▸ **Records excerpted from a collection**:
☆ ☆ ☆

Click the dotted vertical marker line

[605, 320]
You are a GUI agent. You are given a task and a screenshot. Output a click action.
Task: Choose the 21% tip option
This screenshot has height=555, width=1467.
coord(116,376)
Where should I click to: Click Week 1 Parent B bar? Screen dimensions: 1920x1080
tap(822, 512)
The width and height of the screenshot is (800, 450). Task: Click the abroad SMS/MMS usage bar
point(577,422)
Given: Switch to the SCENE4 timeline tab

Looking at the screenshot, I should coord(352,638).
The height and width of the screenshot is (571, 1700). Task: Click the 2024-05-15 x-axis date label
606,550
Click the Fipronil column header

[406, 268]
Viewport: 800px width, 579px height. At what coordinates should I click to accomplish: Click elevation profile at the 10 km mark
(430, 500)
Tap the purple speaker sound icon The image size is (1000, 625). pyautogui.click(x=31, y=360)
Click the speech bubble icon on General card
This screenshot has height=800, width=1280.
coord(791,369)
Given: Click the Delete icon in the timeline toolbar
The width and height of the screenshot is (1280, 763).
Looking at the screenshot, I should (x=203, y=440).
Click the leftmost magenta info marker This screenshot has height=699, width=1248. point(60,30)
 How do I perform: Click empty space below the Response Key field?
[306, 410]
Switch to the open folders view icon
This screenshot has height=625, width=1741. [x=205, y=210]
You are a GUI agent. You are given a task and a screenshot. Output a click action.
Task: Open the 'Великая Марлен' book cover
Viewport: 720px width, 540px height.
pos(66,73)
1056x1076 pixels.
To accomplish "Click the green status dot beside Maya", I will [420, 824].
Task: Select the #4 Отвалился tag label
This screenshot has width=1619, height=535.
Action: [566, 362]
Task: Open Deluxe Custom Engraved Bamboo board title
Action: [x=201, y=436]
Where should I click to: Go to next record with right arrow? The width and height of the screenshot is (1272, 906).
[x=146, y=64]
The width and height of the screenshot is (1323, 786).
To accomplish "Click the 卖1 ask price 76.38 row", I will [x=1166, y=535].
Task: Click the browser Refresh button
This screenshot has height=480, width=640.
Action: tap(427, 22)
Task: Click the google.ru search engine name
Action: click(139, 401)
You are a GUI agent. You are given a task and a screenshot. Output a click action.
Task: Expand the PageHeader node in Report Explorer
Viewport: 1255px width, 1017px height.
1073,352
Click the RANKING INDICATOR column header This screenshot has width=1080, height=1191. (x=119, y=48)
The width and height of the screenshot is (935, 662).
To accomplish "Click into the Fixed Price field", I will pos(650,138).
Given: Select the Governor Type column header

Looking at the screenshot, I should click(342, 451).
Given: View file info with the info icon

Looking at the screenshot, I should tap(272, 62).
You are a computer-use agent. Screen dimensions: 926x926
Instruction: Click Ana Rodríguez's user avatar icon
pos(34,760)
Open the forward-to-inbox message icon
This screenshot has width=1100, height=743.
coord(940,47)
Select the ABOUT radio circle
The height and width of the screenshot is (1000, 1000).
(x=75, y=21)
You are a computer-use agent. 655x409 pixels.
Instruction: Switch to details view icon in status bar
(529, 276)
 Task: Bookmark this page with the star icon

☆ ☆ ☆

▸ **Exercise**: Each line of the data above must be restated word for word.

▸ **Your response**:
Click the dotted vertical marker line

[605, 320]
You are a GUI agent. You are given a task and a screenshot. Output a click action.
Task: Choose the 21% tip option
This screenshot has height=555, width=1467.
coord(116,376)
Where should I click to: Click Week 1 Parent B bar? Screen dimensions: 1920x1080
tap(822, 512)
The width and height of the screenshot is (800, 450). Task: Click the abroad SMS/MMS usage bar
point(577,422)
Given: Switch to the SCENE4 timeline tab

Looking at the screenshot, I should coord(352,638).
The height and width of the screenshot is (571, 1700). Task: Click the 2024-05-15 x-axis date label
606,550
Click the Fipronil column header

[406, 268]
Viewport: 800px width, 579px height. At what coordinates should I click to accomplish: Click elevation profile at the 10 km mark
(430, 500)
Tap the purple speaker sound icon The image size is (1000, 625). pyautogui.click(x=31, y=360)
Click the speech bubble icon on General card
This screenshot has height=800, width=1280.
coord(791,369)
Given: Click the Delete icon in the timeline toolbar
The width and height of the screenshot is (1280, 763).
Looking at the screenshot, I should (x=203, y=440).
Click the leftmost magenta info marker This screenshot has height=699, width=1248. point(60,30)
 How do I perform: Click empty space below the Response Key field?
[306, 410]
Switch to the open folders view icon
This screenshot has height=625, width=1741. [x=205, y=210]
You are a GUI agent. You are given a task and a screenshot. Output a click action.
Task: Open the 'Великая Марлен' book cover
Viewport: 720px width, 540px height.
pos(66,73)
1056x1076 pixels.
To accomplish "Click the green status dot beside Maya", I will [420, 824].
Task: Select the #4 Отвалился tag label
This screenshot has width=1619, height=535.
Action: [566, 362]
Task: Open Deluxe Custom Engraved Bamboo board title
Action: [x=201, y=436]
Where should I click to: Go to next record with right arrow? The width and height of the screenshot is (1272, 906).
[x=146, y=64]
The width and height of the screenshot is (1323, 786).
To accomplish "Click the 卖1 ask price 76.38 row", I will [x=1166, y=535].
Task: Click the browser Refresh button
This screenshot has height=480, width=640.
Action: tap(427, 22)
Task: Click the google.ru search engine name
Action: click(139, 401)
You are a GUI agent. You are given a task and a screenshot. Output a click action.
Task: Expand the PageHeader node in Report Explorer
Viewport: 1255px width, 1017px height.
1073,352
Click the RANKING INDICATOR column header This screenshot has width=1080, height=1191. (x=119, y=48)
The width and height of the screenshot is (935, 662).
To accomplish "Click into the Fixed Price field", I will pos(650,138).
Given: Select the Governor Type column header

Looking at the screenshot, I should click(342, 451).
Given: View file info with the info icon

Looking at the screenshot, I should tap(272, 62).
You are a computer-use agent. Screen dimensions: 926x926
Instruction: Click Ana Rodríguez's user avatar icon
pos(34,760)
Open the forward-to-inbox message icon
This screenshot has width=1100, height=743.
coord(940,47)
Select the ABOUT radio circle
The height and width of the screenshot is (1000, 1000).
(x=75, y=21)
You are a computer-use agent. 655x409 pixels.
Instruction: Switch to details view icon in status bar
(529, 276)
 Task: Bookmark this page with the star icon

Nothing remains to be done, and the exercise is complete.